Vulnerabilities in the processing of I/O requests are usually an important reason for escaping QEMU. However, the normal code in I/O handlers were extensively audited, so hackers turn to focusing a new attack surface which called DMA MMIO reentrancy issue in recent years. Although these vulnerabilities were disclosed and security researchers have leveraged some of them to escape QEMU successfully, they are still hard to exploit due to some prerequesites existing.

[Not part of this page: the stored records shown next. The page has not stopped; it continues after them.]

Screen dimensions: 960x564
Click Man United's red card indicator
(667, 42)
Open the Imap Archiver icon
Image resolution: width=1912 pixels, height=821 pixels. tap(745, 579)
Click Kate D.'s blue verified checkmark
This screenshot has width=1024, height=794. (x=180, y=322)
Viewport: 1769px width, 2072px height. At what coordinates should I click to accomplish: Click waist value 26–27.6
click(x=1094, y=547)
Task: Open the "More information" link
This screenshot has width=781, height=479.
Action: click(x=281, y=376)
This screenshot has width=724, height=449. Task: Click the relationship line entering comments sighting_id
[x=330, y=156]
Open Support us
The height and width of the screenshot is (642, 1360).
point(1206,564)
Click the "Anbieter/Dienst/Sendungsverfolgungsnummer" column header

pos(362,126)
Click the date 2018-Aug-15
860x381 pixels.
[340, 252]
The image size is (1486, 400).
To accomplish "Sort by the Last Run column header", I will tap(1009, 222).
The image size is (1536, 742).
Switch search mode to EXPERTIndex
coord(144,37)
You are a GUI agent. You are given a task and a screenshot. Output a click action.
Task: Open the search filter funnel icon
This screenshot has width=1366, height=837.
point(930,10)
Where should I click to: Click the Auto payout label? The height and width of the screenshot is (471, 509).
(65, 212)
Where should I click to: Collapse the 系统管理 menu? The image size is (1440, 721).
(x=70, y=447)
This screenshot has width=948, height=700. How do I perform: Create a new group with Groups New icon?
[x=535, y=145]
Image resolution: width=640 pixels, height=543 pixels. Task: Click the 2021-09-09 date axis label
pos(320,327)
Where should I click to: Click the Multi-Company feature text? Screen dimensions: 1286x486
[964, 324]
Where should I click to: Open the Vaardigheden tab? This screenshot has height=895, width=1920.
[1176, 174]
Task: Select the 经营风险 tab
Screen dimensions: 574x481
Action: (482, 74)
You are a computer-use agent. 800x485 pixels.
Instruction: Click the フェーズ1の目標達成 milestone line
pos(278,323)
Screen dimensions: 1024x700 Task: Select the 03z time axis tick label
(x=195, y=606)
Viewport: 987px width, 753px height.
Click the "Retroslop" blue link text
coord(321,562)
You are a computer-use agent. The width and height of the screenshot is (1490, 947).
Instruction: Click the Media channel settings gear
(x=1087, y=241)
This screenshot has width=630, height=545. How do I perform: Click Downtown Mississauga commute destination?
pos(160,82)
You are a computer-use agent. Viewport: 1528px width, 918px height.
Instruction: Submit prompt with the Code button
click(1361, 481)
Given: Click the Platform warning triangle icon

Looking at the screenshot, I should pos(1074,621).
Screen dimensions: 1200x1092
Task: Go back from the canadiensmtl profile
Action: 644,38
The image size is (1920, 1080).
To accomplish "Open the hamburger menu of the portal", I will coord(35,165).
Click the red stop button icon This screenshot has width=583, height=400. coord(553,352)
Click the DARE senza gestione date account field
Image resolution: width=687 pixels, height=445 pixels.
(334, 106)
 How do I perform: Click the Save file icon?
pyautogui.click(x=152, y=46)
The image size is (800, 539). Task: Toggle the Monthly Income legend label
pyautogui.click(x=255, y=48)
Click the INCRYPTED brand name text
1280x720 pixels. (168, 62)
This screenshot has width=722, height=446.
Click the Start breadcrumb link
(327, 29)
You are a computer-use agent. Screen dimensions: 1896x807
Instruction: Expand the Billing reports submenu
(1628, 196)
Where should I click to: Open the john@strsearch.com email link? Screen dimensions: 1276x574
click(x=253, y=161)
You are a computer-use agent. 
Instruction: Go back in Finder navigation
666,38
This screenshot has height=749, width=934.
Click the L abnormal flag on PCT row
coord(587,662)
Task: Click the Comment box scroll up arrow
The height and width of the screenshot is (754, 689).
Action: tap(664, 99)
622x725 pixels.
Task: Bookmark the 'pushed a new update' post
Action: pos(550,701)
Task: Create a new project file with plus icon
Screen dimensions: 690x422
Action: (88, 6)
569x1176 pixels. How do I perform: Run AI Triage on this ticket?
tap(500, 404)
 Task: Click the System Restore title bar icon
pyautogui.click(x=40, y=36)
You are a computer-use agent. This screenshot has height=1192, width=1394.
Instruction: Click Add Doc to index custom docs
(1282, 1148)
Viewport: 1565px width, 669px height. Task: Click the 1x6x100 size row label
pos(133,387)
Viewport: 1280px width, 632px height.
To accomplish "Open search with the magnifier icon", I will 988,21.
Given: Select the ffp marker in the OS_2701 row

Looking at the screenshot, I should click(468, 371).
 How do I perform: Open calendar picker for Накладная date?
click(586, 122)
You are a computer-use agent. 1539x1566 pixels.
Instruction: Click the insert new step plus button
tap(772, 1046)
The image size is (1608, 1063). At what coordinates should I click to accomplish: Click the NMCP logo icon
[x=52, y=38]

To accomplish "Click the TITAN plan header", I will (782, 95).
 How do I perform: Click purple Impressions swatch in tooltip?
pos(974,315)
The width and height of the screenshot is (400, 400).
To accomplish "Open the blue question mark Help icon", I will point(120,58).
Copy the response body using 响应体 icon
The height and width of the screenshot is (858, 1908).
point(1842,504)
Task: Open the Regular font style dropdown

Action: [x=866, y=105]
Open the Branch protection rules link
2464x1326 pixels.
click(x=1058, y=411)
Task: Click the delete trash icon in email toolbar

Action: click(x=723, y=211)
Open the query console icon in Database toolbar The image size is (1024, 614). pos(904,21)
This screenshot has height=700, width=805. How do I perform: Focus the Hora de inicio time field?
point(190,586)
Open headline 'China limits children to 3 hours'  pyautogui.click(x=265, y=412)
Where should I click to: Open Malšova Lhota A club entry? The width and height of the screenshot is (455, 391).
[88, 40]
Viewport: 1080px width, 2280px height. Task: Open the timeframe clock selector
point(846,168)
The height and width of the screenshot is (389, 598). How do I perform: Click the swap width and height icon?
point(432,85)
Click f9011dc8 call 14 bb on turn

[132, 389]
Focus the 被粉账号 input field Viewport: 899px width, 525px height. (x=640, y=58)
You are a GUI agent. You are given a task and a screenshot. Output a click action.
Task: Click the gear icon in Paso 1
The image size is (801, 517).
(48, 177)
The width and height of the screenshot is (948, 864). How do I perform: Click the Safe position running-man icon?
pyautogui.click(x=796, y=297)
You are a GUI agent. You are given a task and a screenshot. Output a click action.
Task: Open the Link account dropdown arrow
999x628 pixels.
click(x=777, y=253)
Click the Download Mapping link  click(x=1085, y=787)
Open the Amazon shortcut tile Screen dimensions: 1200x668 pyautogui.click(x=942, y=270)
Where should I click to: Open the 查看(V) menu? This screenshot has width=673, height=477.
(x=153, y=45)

Despite its potential to cause damage, reentrancy is not a vulnerability but a feature, therefor vendors sometimes fix the destructive effect instead of fixing reentrancy, this provides us a chance to develop an in-depth attack. We will present advanced techniques of DMA MMIO reentrancy – DMA Reflection/DMA Refraction. We leverage those DMA operations in ‘vulnerability zombies’ which the community considered were already fixed, shuttling between modules and threads like a ray, thus disclosing a new attack approach like ROP/JOP, we call it DMA-OP (DMA Oriented Programing).
In this talk, we’ll review the research history of DMA MMIO reentrancy issue that were disclosed in recent years, explain the prerequesites in detail, and present vulnerabilities we found as examples. Then, we introduce our techniques which could break through these prerequesites. These techniques were frequently used to overcome challenges in the exploit process, we’ll demonstrate all details of our exploit about escaping QEMU. Additionally, we’ll present how we bypass the patch of a fixed DMA vulnerability by leveraging our techniques. Finally, we’ll outline challenges for future research on DOP.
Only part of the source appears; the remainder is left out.